Moses was a Bill of Rights minimalist. To expand rights were to dilute them. They needed protection, a chastity belt against their would-be violators. “It is,” he would write, “the immediate jewel of our political virtue which must be jealously guarded.”33 Moses reacted with horror at the civil rights plank. Its promise to “every racial and religious group an end of all social discrimination…gave the more conservative and responsible members of the convention cold chills.” He would write in 1939 that34
you cannot legislate tolerance by constitutional amendment or statute. There are no constitutional sanctions to enforce the essence of the Ten Commandments as summarized in the Sermon on the Mount, namely, that each should respect his neighbor’s rights as he does his own. It is difficult enough to attempt to carry out guarantees of equal protection by the government. It is impossible as applied to private persons, firms, corporations, and institutions. Social equality is of slow growth and rests on mutual esteem and respect, not on force.

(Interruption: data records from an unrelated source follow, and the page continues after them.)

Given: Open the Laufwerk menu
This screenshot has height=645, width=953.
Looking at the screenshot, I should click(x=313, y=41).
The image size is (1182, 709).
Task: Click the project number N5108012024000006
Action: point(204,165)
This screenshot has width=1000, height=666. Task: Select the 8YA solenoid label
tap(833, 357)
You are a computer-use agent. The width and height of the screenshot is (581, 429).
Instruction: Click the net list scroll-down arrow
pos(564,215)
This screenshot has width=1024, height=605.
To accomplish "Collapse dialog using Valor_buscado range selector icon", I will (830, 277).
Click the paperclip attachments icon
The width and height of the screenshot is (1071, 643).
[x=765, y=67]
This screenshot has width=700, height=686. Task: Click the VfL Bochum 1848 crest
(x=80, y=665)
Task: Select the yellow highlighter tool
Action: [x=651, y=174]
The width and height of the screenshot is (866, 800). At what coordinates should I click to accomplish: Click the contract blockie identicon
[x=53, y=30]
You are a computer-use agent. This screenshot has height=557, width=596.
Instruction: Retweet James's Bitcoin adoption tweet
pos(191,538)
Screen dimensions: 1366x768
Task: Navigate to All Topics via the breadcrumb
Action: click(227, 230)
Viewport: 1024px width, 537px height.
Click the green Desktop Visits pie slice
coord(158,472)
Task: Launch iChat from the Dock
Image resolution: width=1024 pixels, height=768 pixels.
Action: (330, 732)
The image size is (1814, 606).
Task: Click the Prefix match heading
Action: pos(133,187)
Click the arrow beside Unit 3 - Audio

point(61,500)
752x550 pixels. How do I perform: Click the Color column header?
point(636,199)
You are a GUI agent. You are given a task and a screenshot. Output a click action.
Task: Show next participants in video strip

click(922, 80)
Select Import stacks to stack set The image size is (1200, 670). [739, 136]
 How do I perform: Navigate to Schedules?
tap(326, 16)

For Moses the problem of establishing such a right would be its inherent unenforceability. Prohibiting “hotels and clubs to discriminate against Jews…for private firms, property owners, theater managers, labor unions, and other individuals, firms, and corporations to discriminate against negroes [sic]…would simply stimulate cute minds to find new and ingenious ways of doing just what they have been doing, and we would fan the flames we seek to quench.” But an unenforceable law would be an invitation to myriad legal challenges. “We would encourage scamps and professional agitators to blackmail not only bigots but those who cannot afford to comply with silly laws.”35
Moses’s solution to this imagined nightmare was a cunning bit of pettifoggery, which limited the scope of the clause to the existing corpus of civil rights legislation, which did not extend protection against third-party discrimination.36 Moses was proud of his act of emasculation of the 1938 statute, and wrote about it on numerous occasions, nowhere more prominently than in a 1943 article in the New York Times (which appeared the day the Harlem riots broke out), which serves as perhaps Moses’s most comprehensive statement of his racial philosophy.37 The article contains a fine tribute to the Harlem Renaissance and other recent achievements by African Americans in the cultural arena, and it is difficult to imagine any other prominent New York City politician in 1943 quoting a quatrain by the African American poet James Weldon Johnson to make a point. The article contained a combination of sharp observations married to rather conservative solutions. He wrote of the city’s “Negro problem,” created by whites, exploited by avaricious landlords and complicit lending institutions, in a “conspiracy of silence to hide the facts because they are unpleasant.” Moses, in a rhetorical pose he found very comfortable, was the lone voice decrying all the special interests standing in the way of slum clearance.38
But though many liberals would have agreed with his analysis, and even with his solution, a program of massive urban renewal, their paths diverged when it came to the political implications of the deteriorating social conditions faced by black New Yorkers. With the controversy over Stuyvesant Town still raging, Moses wrote that the housing problem for minorities had led “demagogues to shout for immediate social equality than to work for attainable objectives.” For Moses, “the truth is that the path to fair and honorable treatment of our colored citizens is a long and thorny one to be traveled slowly and surely with wise and patient leadership.” Rather than “immediate social equality” (as always, a nebulous phrase when used by Moses and other racial conservatives). Moses recommended following “in the footsteps of Booker Washington” in seeking improvements in housing, health, and physical conditions, and in wider opportunities for employment. Moses recounted that when the first blacks joined the New York City police and fire departments at the turn of the century, they faced decades of persistent racism. Now, Moses argued, there was an African American captain of police and a deputy battalion chief in the New York City fire department. “This may seem to some pretty slow progress, but all real progress is slow.”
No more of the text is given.